Please write out, exactly as they appear, the line containing "This screenshot has width=828, height=1793." and every line after it to the end of the records, and nothing more.
------
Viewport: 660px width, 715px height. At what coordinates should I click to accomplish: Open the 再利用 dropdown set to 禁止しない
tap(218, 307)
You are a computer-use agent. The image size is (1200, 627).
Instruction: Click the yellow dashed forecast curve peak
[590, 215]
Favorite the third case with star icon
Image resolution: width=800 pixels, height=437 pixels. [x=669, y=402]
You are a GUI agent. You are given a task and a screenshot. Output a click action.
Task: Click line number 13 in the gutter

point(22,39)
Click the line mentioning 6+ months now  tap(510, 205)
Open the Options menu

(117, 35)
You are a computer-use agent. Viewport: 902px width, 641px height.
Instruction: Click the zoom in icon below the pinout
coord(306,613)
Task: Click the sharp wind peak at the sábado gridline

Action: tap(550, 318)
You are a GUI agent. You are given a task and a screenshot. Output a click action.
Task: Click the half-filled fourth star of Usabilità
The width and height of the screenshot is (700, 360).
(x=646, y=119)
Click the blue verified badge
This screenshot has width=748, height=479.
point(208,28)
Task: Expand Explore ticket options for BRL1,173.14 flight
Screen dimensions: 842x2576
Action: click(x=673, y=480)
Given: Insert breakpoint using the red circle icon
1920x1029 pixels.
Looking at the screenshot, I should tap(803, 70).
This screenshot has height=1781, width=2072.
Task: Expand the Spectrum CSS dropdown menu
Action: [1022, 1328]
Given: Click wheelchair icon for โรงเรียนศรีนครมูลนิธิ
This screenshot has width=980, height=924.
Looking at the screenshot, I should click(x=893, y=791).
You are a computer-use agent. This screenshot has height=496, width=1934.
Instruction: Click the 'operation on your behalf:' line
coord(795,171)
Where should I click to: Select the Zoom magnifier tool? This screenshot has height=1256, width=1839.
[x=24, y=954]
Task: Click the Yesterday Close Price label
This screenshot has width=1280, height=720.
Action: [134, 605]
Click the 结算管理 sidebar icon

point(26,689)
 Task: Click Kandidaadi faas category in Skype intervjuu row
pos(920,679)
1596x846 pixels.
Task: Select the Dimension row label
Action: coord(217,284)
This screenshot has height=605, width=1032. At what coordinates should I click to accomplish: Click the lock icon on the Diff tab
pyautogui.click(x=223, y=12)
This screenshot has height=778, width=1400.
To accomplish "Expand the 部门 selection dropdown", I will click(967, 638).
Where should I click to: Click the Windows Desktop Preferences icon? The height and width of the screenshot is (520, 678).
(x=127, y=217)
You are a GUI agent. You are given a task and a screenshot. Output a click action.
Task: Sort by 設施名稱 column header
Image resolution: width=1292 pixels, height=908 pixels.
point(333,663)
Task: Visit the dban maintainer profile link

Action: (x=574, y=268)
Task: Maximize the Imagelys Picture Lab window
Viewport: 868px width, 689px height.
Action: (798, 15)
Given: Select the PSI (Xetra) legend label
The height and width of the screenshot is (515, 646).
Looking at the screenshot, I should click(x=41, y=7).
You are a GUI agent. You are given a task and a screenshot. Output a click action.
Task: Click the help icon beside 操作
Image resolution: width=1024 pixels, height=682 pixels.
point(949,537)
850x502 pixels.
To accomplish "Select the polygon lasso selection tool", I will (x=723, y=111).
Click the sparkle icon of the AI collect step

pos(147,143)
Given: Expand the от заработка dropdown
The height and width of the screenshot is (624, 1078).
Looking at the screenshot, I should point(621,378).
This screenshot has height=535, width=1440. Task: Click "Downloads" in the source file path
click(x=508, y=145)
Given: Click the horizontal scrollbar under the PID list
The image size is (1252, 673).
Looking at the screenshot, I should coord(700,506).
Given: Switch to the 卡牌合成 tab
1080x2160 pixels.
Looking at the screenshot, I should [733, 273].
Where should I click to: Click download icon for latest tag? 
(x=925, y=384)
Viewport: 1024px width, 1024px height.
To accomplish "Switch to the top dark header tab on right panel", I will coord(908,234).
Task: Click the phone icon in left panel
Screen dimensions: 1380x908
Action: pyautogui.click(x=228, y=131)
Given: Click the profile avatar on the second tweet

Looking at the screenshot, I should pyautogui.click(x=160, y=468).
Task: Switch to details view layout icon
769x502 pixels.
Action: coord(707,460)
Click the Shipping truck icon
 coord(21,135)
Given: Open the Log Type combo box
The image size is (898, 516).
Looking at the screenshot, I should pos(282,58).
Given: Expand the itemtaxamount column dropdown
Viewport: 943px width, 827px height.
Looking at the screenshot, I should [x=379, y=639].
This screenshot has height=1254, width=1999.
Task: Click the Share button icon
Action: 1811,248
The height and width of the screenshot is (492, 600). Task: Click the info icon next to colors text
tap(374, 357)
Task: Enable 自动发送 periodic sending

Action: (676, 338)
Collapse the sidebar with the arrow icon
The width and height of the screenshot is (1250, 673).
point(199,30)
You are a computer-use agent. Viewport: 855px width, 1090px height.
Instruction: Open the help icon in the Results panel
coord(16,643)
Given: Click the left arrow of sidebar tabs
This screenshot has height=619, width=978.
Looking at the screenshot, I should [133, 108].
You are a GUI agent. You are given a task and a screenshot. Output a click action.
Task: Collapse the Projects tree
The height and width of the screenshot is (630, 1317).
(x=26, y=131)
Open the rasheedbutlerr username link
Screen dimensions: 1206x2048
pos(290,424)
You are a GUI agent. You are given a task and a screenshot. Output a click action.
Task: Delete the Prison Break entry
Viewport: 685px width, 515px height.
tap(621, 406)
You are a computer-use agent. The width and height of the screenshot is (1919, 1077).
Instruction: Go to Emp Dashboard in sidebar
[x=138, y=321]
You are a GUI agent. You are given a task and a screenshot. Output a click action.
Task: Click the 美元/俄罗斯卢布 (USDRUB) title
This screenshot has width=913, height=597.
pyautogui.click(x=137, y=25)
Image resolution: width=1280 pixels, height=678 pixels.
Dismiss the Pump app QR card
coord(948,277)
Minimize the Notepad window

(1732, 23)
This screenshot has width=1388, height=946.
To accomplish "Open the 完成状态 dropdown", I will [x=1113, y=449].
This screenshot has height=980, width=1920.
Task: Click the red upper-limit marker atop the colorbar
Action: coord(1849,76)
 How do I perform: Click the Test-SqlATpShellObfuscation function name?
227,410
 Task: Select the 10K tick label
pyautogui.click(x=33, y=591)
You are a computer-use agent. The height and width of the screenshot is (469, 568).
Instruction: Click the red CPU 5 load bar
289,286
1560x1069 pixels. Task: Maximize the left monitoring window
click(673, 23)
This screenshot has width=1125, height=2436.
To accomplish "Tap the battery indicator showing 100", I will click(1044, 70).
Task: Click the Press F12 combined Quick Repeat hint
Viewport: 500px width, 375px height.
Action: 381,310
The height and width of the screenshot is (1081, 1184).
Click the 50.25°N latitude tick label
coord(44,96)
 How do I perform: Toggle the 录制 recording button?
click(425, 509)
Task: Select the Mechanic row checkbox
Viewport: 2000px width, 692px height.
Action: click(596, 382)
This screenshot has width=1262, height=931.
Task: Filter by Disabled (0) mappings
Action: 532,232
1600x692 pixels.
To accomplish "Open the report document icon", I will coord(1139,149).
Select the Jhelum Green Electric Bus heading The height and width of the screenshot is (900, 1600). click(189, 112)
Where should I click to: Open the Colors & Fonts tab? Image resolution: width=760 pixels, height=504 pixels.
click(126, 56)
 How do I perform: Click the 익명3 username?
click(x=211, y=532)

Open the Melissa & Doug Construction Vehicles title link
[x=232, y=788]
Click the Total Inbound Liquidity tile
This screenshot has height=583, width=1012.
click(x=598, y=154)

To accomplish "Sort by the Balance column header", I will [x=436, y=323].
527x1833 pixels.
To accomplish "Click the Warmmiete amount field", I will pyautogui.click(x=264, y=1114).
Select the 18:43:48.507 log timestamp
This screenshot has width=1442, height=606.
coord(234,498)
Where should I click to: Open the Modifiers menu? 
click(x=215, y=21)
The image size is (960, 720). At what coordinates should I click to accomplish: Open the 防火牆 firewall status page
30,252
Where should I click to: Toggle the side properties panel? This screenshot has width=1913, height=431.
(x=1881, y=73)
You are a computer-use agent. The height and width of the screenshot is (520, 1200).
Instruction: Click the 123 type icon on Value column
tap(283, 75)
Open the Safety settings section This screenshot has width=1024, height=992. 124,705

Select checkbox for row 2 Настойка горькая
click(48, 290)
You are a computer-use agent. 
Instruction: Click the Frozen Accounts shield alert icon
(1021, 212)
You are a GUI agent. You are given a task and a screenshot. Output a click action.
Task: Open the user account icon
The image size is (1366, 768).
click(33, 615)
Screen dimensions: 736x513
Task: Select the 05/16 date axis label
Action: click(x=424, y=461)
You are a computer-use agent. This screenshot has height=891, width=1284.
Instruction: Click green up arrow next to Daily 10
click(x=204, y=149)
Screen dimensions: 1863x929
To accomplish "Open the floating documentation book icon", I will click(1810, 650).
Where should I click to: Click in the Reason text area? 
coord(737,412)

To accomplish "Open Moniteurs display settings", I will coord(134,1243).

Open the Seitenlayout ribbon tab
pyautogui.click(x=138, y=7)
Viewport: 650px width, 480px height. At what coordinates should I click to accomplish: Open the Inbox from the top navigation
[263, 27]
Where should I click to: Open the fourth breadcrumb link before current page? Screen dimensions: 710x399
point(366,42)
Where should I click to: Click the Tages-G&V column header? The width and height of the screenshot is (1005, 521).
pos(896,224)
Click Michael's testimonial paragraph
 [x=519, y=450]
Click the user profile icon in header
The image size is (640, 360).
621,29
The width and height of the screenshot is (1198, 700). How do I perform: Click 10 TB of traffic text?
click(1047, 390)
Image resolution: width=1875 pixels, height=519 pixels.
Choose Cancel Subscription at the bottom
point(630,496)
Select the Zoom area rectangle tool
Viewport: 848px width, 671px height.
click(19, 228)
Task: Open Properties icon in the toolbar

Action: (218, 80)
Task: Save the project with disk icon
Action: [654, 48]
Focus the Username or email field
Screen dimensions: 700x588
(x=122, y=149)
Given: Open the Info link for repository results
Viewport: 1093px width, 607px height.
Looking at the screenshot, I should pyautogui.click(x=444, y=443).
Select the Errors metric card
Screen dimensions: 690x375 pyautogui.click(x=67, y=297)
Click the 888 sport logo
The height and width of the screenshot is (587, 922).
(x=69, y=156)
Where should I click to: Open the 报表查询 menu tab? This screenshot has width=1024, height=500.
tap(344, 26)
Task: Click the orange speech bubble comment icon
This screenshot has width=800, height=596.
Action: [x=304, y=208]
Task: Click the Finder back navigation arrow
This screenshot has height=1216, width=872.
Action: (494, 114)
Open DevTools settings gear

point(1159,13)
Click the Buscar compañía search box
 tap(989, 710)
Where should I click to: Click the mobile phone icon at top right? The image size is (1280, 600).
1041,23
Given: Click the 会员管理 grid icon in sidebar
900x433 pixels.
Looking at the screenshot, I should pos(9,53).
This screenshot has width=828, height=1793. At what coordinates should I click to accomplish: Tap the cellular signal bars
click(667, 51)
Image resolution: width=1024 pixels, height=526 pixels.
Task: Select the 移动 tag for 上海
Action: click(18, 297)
------
Response to the task
This screenshot has width=828, height=1793. At what coordinates should I click to accomplish: Tap the cellular signal bars
click(667, 51)
Image resolution: width=1024 pixels, height=526 pixels.
Task: Select the 移动 tag for 上海
Action: click(18, 297)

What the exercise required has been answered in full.